The other contribution of BLOC came from Marc Azagra, a PhD student from the same research group at IBEC. Marc presented a poster with an innovative protocol to analyse biomarkers for Myotonic dystrophy type1 in patient-derived tissues via nuclear magnetic resonance (NMR) spectroscopy. Irene Marco-Rius and Javier Ramón, coordinators of BLOC Project, were also co-authors of the poster.

Next year BLOC Project will be present in other international events with many more posters and presentations.

Barcelona hosts the kick-off meeting of the EU project BLOC

The Kick-Off meeting of the FET-Open EU project BLOC (Benchtop NMR for Lab-on-chip), an initiative led by Javier Ramón and Irene Marco from the Institute for Bioengineering of Catalonia in Barcelona (IBEC), took place this week in Barcelona.

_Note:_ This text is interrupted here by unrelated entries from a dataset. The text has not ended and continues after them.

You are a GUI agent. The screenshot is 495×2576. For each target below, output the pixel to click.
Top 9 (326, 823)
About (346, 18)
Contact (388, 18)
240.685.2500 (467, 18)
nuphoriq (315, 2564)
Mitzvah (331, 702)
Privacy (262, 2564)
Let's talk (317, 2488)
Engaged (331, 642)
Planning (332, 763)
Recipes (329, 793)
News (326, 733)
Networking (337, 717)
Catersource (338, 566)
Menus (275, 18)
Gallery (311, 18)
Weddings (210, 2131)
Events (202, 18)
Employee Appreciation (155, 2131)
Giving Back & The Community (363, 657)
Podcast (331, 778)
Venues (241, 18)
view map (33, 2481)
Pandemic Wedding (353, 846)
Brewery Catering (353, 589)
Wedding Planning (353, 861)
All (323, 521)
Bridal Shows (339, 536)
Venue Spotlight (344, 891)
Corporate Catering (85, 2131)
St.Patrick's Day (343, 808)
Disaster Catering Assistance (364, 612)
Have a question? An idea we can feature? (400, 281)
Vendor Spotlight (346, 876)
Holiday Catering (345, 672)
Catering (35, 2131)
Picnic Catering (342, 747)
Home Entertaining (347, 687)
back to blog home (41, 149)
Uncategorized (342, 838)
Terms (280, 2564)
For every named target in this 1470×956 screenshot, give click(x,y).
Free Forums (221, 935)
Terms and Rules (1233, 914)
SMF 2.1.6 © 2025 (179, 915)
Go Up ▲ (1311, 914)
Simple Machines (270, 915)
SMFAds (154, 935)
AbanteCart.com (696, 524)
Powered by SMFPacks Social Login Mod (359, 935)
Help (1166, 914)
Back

The event has brought together all the partners of the project, who have taken the opportunity to introduce themselves and explain their roles and responsibilities. The consortium members also presented the main production and research lines of the project and defined the work plan for the following months.

Among the beneficiaries of BLOC there are two research centres: the Institute for Bioengineering of Catalonia (IBEC), which covers most bioengineering fields, from basic research to medical applications, and the Consorci Institut d’Investigacions Biomèdiques August Pi i Sunyer (IDIBAPS), a public research centre dedicated to translational research in the field of biomedicine.

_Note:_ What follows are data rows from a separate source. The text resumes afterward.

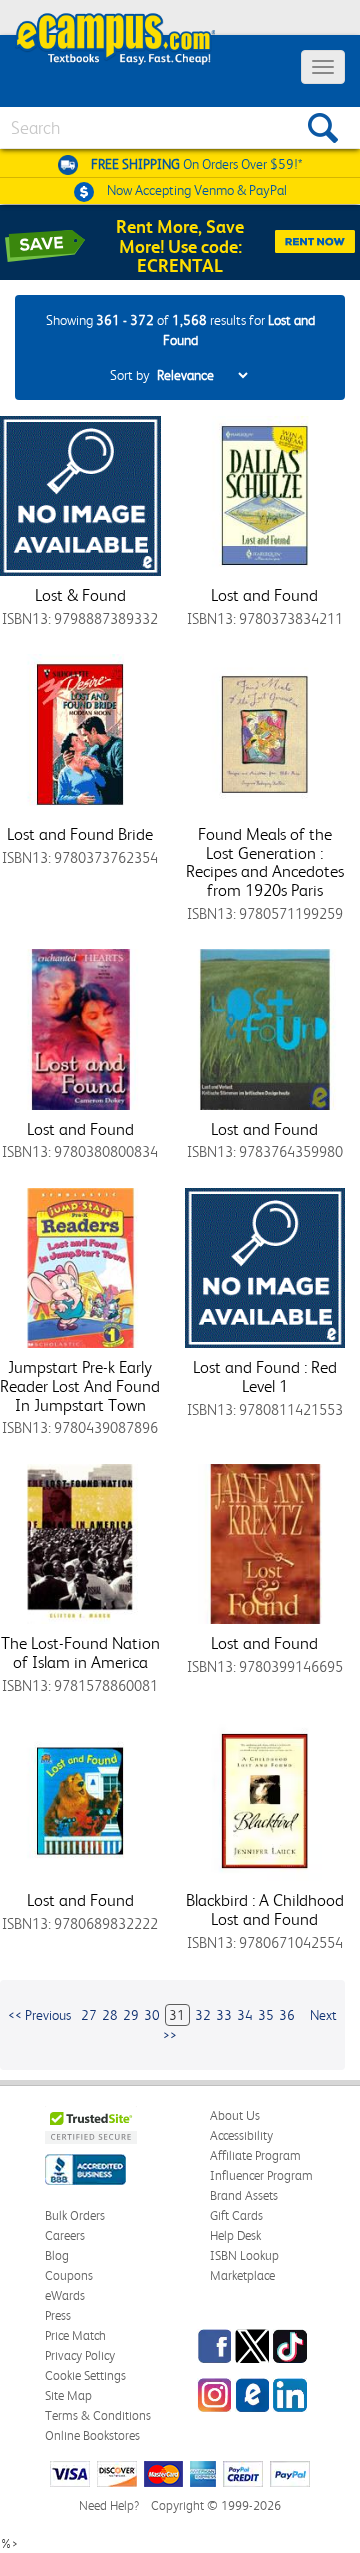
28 (110, 2015)
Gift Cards (236, 2215)
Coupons (69, 2275)
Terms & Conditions (98, 2415)
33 (224, 2015)
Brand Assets (244, 2195)
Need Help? (109, 2505)
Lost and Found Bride (80, 834)
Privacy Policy (80, 2355)
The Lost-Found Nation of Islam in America (80, 1652)
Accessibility (241, 2135)
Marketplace (242, 2275)
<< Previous (39, 2015)
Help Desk (235, 2235)
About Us (235, 2115)
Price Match (75, 2335)
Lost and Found (264, 595)
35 (266, 2015)
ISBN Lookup (244, 2255)
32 (203, 2015)
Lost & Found (80, 595)
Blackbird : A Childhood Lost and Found (265, 1909)
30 (152, 2015)
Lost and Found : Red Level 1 (265, 1376)
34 (245, 2015)
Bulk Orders (75, 2215)
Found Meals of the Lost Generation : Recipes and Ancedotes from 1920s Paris (265, 862)
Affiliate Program (255, 2155)
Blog (57, 2255)
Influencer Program (261, 2175)
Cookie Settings (85, 2375)
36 (287, 2015)
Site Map (68, 2395)
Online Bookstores (92, 2435)
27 (89, 2015)
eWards (65, 2295)
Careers (65, 2235)
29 (131, 2015)
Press (58, 2315)
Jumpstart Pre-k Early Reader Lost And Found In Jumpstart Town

Moreover, the consortium counts on two high-tech companies: Oxford Instruments (OI), a leading provider of high technology solutions, information and support for industry and research, and Multiwave Technologies AG (MW), a deep science technology company incubating, developing and bringing to market a portfolio of metamaterial innovations.

Main Production and Research Lines

All the partners of BLOC will work together until 2022 to make our lives easier by offering us new approaches to metabolic disease modelling and drug discovery. Concretely, partners will develop a new technology based on magnetic resonance spectroscopy and imaging using dynamic nuclear polarisation (DNP-MR) integrated with organ-on-a-chip (OOC) devices to monitor disease and evaluate drug response in OOC models.

As a proof-of-concept, the project will fabricate a biomimetic multi OOC integrated device composed of liver spheroids and pancreatic islets and develop the necessary DNP-MR hardware and software to study metabolic diseases and for future drug screening applications.

Organ-on-a-chip (OOC) devices offer new approaches to metabolic disease modelling and drug discovery by providing biologically relevant models of tissues and organs in vitro integrated with sensing technology. As such, OOC devices have the potential to revolutionise the pharmaceutical industry by enabling reliable and high predictive in vitro testing of drug candidates.

To date, the capability to miniaturise microfluidic systems and advanced tissue fabrication procedures have enabled researchers to create multiple tissues on a chip with a high degree of control over experimental variables for high-content screening applications.